USULE İLİŞKİN İNCELEME:

Dosya üzerinde 2247 sayılı Yasa’nın 27. maddesi gereğince yapılan incelemeye göre, adli ve idari yargı yerleri arasında anılan Yasa’nın 14. maddesinde öngörülen biçimde olumsuz görev uyuşmazlığı doğduğu ve idari yargı dosyasının 15. maddede belirtilen yönteme uygun olarak, davacının istemi üzerine son görevsizlik kararını veren mahkemece Uyuşmazlık Mahkemesi’ne gönderildiği adli yargı dosyasının ise Başkanlık yazısı ile getirtilerek incelemeye alındığı anlaşılmaktadır. Usule ilişkin herhangi bir noksanlık görülmediğinden esas inceleme yapılmasına oybirliği ile karar verildi.

ESASA İLİŞKİN İNCELEME : Davacı, satın aldığı belediye hissesinin başkası adına oluşan tapu kaydının iptali ile adına tescili istemiyle dava açmıştır.

İncelenen uyuşmazlığa konu edilen dava, imar parselindeki belediye hissesinin önce tamamının bir hissedara ve sonra da bir kısmının yeniden diğer hissedara satışı nedeniyle mülkiyetin el değiştirilmesine yönelik bir tapu iptal ve tescil davasından ibaret olup, ortada herhangi bir imar uygulaması nedeniyle menfaati ihlal edilen kişi tarafından belediye aleyhine açılmış bir idari dava olmadığı gibi, esasen davacı ile davalılardan Alanya Belediye Başkanlığı arasında herhangi bir anlaşmazlık da bulunmamaktadır.

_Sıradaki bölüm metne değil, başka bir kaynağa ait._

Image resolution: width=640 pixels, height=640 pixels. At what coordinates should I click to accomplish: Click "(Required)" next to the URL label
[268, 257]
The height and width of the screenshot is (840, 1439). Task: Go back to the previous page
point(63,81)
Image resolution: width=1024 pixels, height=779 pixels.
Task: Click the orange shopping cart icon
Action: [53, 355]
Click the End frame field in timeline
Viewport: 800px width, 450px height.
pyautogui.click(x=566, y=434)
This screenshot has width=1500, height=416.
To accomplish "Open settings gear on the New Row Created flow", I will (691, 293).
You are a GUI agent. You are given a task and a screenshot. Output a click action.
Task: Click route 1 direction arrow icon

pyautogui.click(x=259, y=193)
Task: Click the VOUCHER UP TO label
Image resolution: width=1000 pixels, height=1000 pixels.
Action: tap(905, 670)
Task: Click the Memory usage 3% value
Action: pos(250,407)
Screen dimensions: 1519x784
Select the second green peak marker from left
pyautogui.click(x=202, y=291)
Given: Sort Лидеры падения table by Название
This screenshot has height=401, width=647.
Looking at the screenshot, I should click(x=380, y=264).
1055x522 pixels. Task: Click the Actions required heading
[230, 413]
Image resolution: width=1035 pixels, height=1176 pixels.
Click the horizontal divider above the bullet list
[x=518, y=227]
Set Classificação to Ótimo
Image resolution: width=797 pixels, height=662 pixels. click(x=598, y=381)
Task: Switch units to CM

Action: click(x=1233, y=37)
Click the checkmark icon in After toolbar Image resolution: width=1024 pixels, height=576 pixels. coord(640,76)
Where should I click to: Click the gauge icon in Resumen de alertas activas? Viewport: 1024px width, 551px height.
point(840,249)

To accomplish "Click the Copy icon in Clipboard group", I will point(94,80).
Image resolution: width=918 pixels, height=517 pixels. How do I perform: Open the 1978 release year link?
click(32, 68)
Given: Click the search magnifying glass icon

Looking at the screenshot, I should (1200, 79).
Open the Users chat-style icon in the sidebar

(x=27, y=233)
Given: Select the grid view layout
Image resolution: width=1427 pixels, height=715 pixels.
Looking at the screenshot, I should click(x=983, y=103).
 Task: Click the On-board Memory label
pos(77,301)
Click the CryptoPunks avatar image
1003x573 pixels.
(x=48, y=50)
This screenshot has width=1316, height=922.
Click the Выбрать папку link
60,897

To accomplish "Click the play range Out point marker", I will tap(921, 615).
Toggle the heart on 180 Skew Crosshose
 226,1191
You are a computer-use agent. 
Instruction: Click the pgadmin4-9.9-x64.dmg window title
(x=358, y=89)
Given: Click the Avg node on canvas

Ancak, diğer davalı (M.M.K.)’nin satış ve tescile rıza göstermemiş olması ve olay tarihi itibariyle yürürlükte bulunan 743 sayılı Medeni Kanun’un 935. maddesinde yer alan “Alâkadarlar tahriren muvafakatlerini beyan etmedikleri halde mahkeme kararı olmadıkça tapu sicil memuru, hiçbir tashih icra edemez.” hükmü karşısında, mülkiyetin el değiştirmesine yönelik bulunan tapu iptal ve tescil davasının görüm ve çözümünde adli yargı yerinin görevli bulunduğu açıktır.

Açıklanan nedenlerle, Asliye Hukuk Mahkemesi’nin görevsizlik kararının kaldırılması gerekmektedir.

SONUÇ :Davanın çözümünde ADLİ YARGININ görevli olduğuna bu nedenle Alanya 1. Asliye Hukuk Mahkemesi’nin 3.12.1996 gün ve E:1996/150, K:1996/733 sayılı GÖREVSİZLİK KARARININ KALDIRILMASINA, 29.12.2003 gününde KESİN OLARAK OYBİRLİĞİ İLE karar verildi.